Lambert-Eaton筋無力症候群（LEMS）は，シナプス前終末からのアセチルコリンの放出障害により，四肢筋力低下，腱反射低下，および，自律神経障害を呈する神経筋接合部・自律神経の自己免疫疾患である。LEMS患者の半数以上が悪性腫瘍，主に小細胞肺癌（SCLC）を合併する傍腫瘍性症候群でもある。SCLCを含む神経内分泌腫瘍に対する腫瘍免疫で自己抗体が生じ，シナプス前終末の活性帯に局在するP/Q型カルシウムチャネルをdown-regulationさせることが，LEMSの病態機序と考察される。

Abstract

Lambert-Eaton myasthenic syndrome (LEMS) is an autoimmune disease of the neuromuscular junction. Approximately 50-60% of patients with LEMS have a tumor, most often small cell lung cancer (SCLC), making LEMS a paraneoplastic neurological syndrome. In Japan, the clinical picture is a male: female ratio of 3:1; mean age, 62 years (17-80 years); and 61% of LEMS patients have SCLC (SCLC-LEMS), with the remainder of patients having no cancer. Patients with LEMS develop a unique set of clinical characteristics, which include proximal muscle weakness, depressed tendon reflexes with post-tetanic potentiation, and autonomic symptoms. Interestingly, less than 10% of patients with LEMS have cerebellar ataxia (LEMS with paraneoplastic cerebellar degeneration).

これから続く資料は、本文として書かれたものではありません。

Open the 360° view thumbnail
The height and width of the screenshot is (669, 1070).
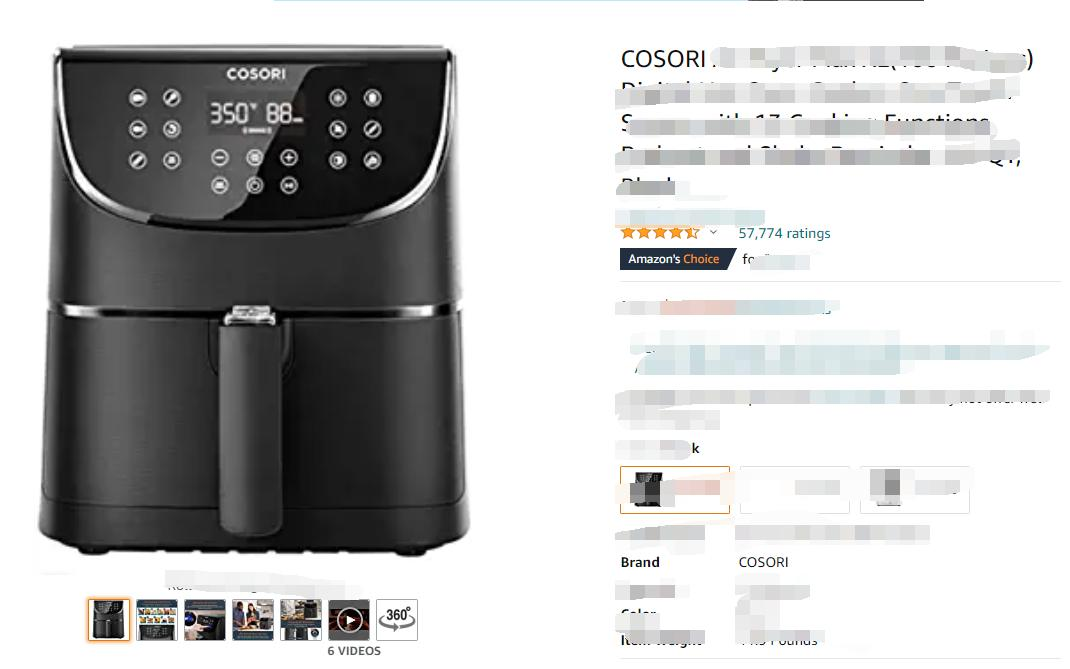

Considering its pathomechanisms, LEMS is a presynaptic disorder of neuromuscular transmission in which quantal release of acetylcholine is impaired by autoantibodies against P/Q-type voltage-gated calcium channels (P/Q-VGCCs) at active zones reducing quantal release of acetylcholine, although an animal model using immunization with purified P/Q-VGCCs has not yet been established. The diagnosis can be confirmed by finding a reduced compound muscle action potential amplitude that increases by over 60% following maximum voluntary activation or 50 Hz nerve stimulation. Approximately 90% of patients who satisfy the above electrophysiological diagnostic criteria are positive for P/Q-VGCC antibodies have their diagnosis confirmed. Specific tumor therapy in SCLC-LEMS will often improve the neurologic deficit. Tumor removal is the primary treatment for LEMS. If primary tumor screening is negative, screening should be repeated after 3-6 months, followed by screening every 6 months until 2 years post diagnosis. Most patients benefit from 3,4-diaminopyridine being administered with pyridostigmine. In those with severe weakness, high-dose intravenous gamma-globulin (IVIg) or plasmapheresis confers short-term benefits. Prednisone, alone or combined with immunosuppressive drugs, can achieve long-term control of the disorder. The results of a prospective cohort study showed that the presence of LEMS with SCLC had a significant survival advantage independent of other prognostic factors including disease extent, age, sex, performance status, and serum sodium values.